SUITE DU VOYAGE EN RUSSIE

Mon retour. — Riga. — Berlin. — L’exécution de Faust. — Un dîner à Sans-Souci. — Le roi de Prusse.

Le grand carême était fini; rien ne me retenait plus à Saint-Pétersbourg, et je me décidai, avec de très-vifs regrets, il faut le dire, à quitter cette brillante capitale dont la charmante hospitalité m’a été si précieuse. En passant à Riga, j’eus l’idée singulière d’y donner un concert. La recette en couvrit à peine les frais; mais il me procura la connaissance de plusieurs artistes et amateurs distingués; celle, entre autres, du maître de chapelle Schrameck, de M. Martinson et du directeur de la poste. Ce dernier s’était montré très-peu partisan de mon projet de concert : « Notre petite ville ne ressemble guère à Saint-Pétersbourg, me dit-il; nous sommes des commerçants; tout le monde y est occupé en ce moment de la vente du blé; vous n’aurez pour auditoire qu’une centaine de dames tout au plus, et pas un homme. » Il se trompait : j’eus cent trente-deux dames et sept hommes. Je crois même qu’en somme, il me resta trois roubles d’argent (12 francs) de bénéfice.
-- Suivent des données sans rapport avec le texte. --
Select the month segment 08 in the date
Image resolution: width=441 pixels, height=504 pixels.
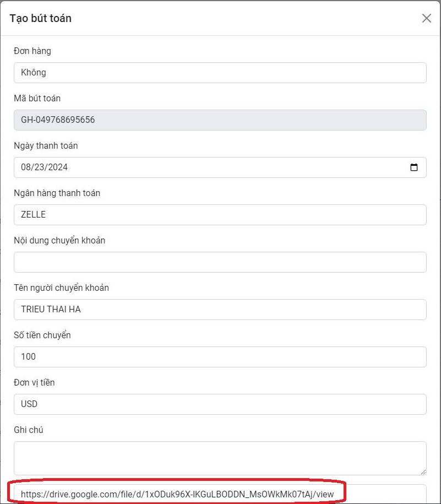pos(26,167)
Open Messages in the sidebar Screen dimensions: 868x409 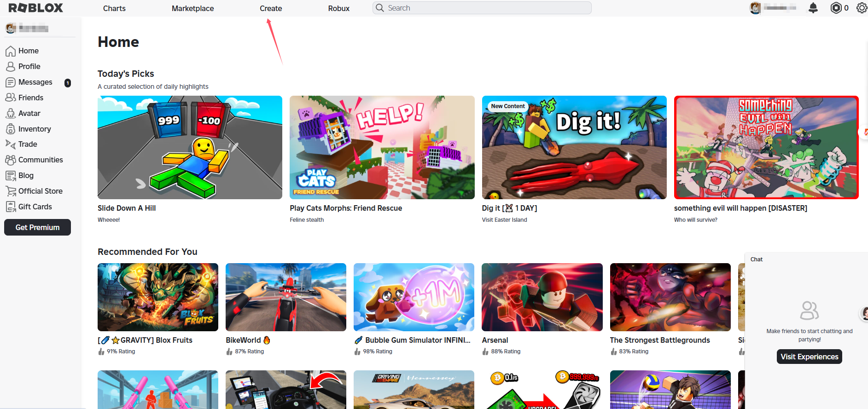point(35,82)
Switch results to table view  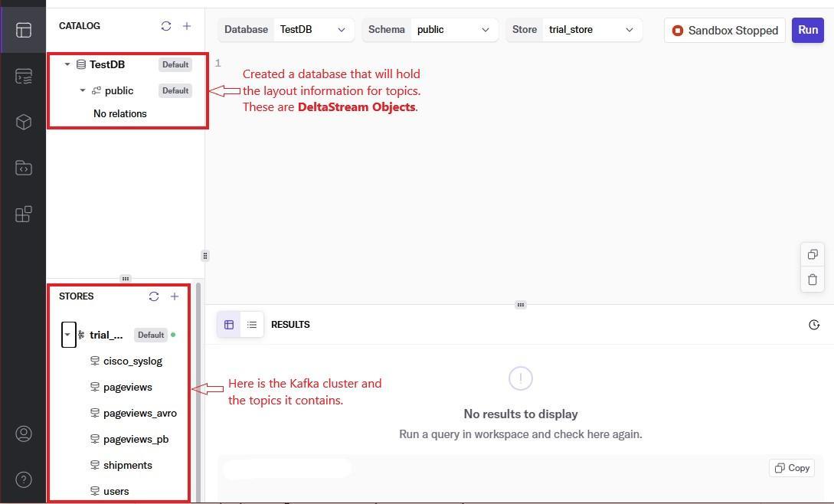pyautogui.click(x=229, y=324)
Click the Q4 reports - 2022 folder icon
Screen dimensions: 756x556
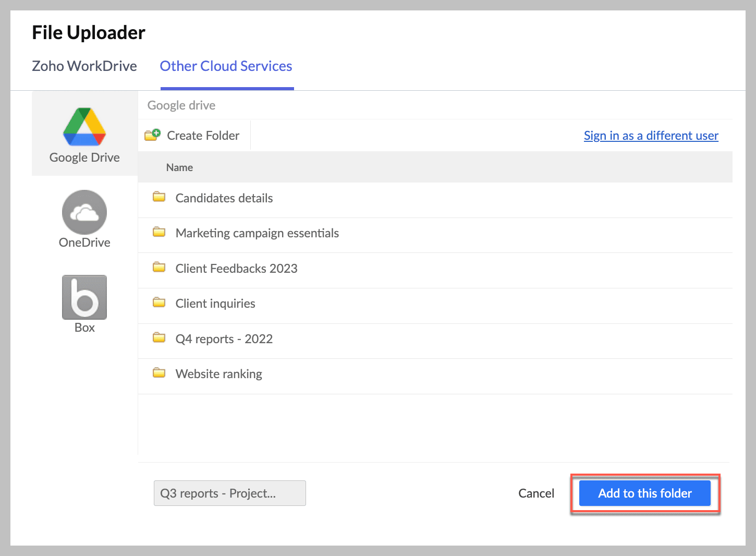tap(159, 338)
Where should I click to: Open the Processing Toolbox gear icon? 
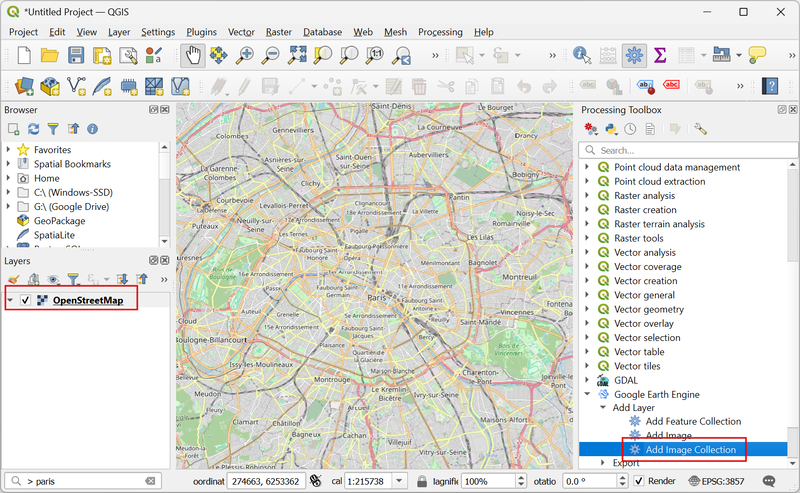(632, 56)
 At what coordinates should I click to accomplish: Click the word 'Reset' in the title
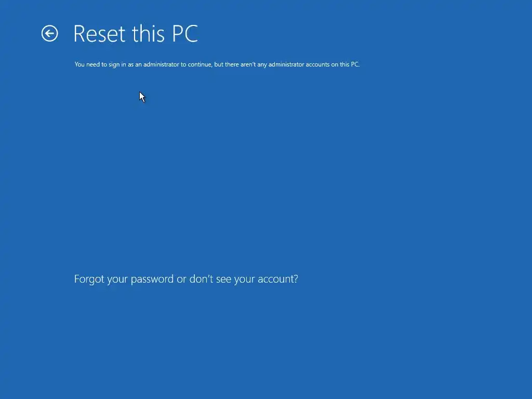(x=99, y=34)
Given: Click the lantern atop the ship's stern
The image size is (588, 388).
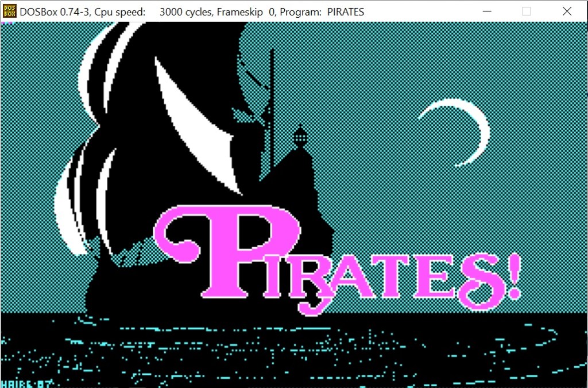Looking at the screenshot, I should tap(300, 136).
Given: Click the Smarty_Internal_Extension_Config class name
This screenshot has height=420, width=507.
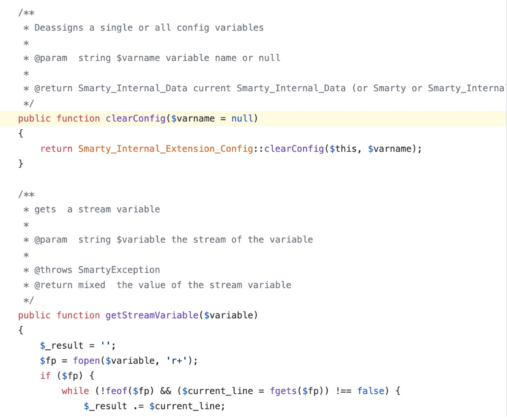Looking at the screenshot, I should (x=165, y=149).

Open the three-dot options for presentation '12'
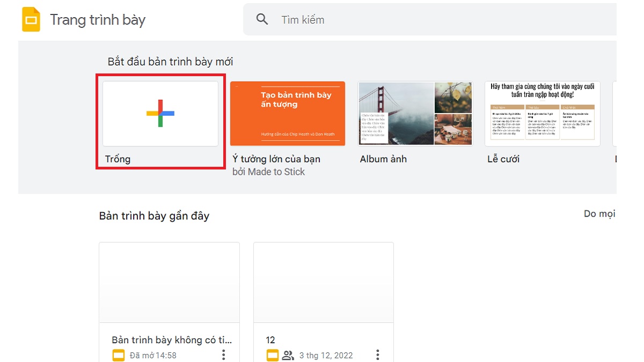click(x=377, y=354)
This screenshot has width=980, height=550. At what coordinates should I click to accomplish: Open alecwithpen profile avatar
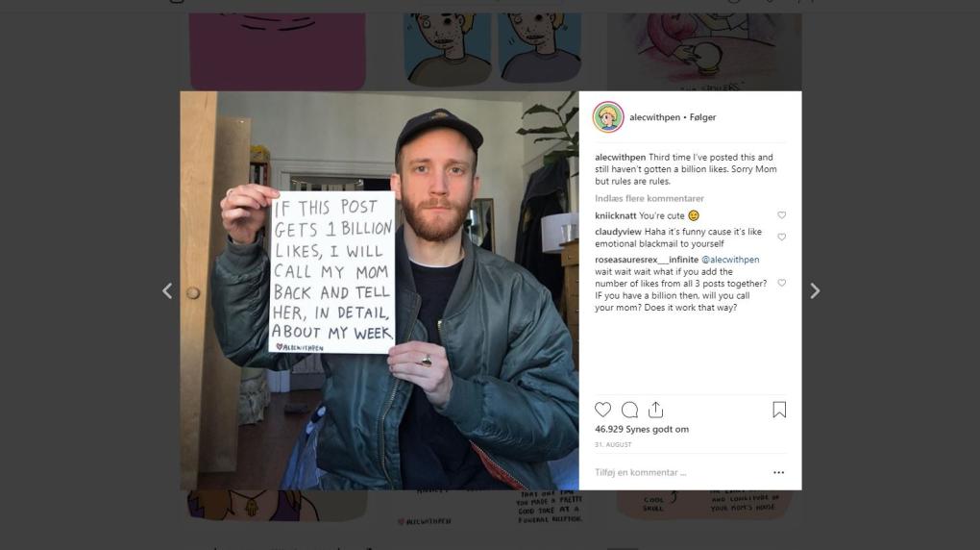click(608, 117)
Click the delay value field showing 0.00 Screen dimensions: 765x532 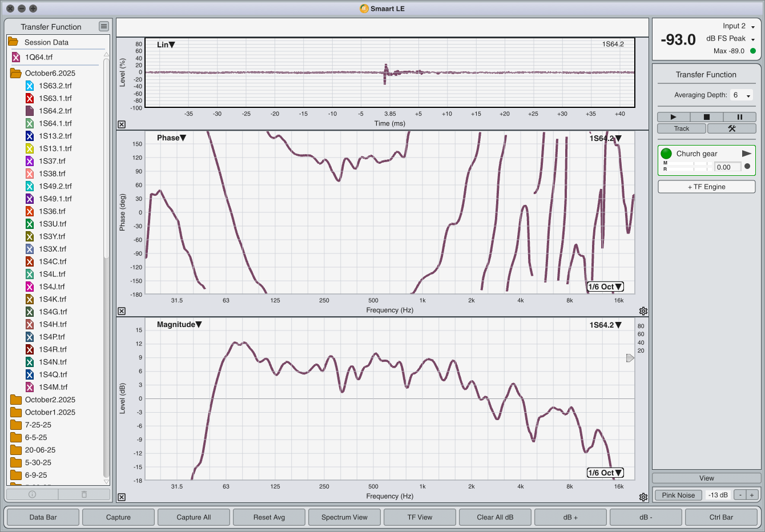point(727,167)
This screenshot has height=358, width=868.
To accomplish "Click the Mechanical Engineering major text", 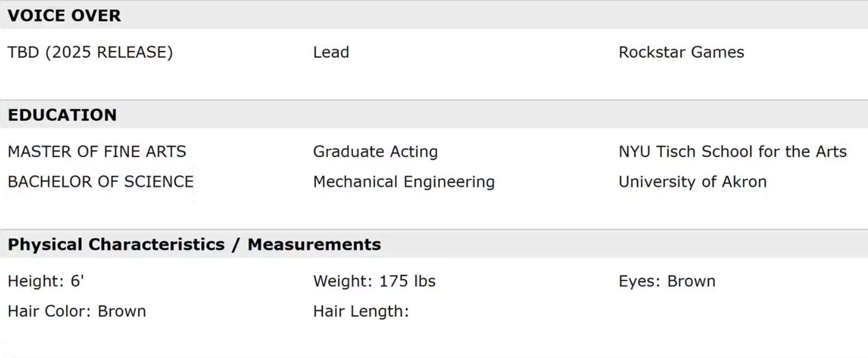I will [x=404, y=181].
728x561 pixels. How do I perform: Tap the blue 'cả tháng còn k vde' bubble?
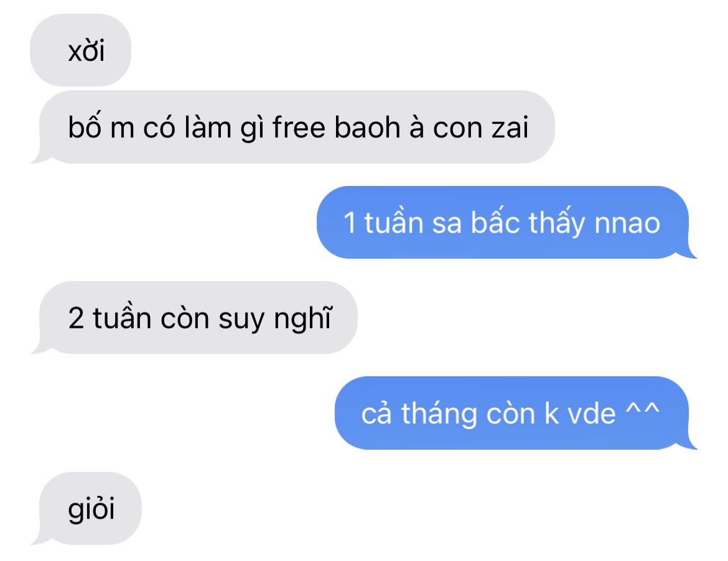pyautogui.click(x=516, y=413)
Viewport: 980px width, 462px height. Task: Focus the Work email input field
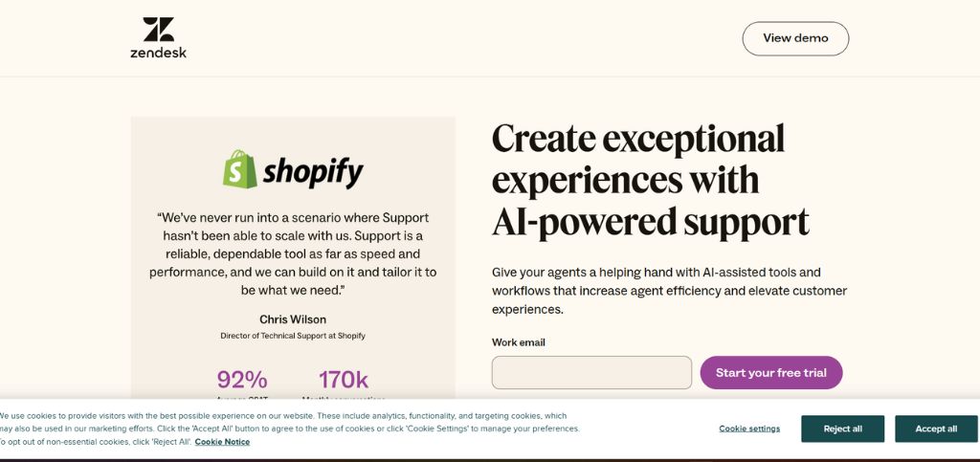point(591,373)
Ce même directeur de la poste me prétendait dépourvu du physique de mon emploi : « Vous ne paraissez pas méchant, monsieur, disait-il, et d’après vos feuilletons, que je lis assidûment, je m’attendais à vous trouver une tout autre physionomie; car, le diable m’emporte! vous n’écrivez pas avec une plume, mais avec un poignard. » En tout cas, la pointe de mon poignard n’est pas empoisonnée et les Precious villain1 dont on m’attribue si volontiers l’égorgement, se portent à merveille. J’eus en outre, à Riga, une bonne fortune, à laquelle j’étais loin de m’attendre; l’excellent acteur allemand Baumeister y était en représentations, et je lui vis jouer... Hamlet!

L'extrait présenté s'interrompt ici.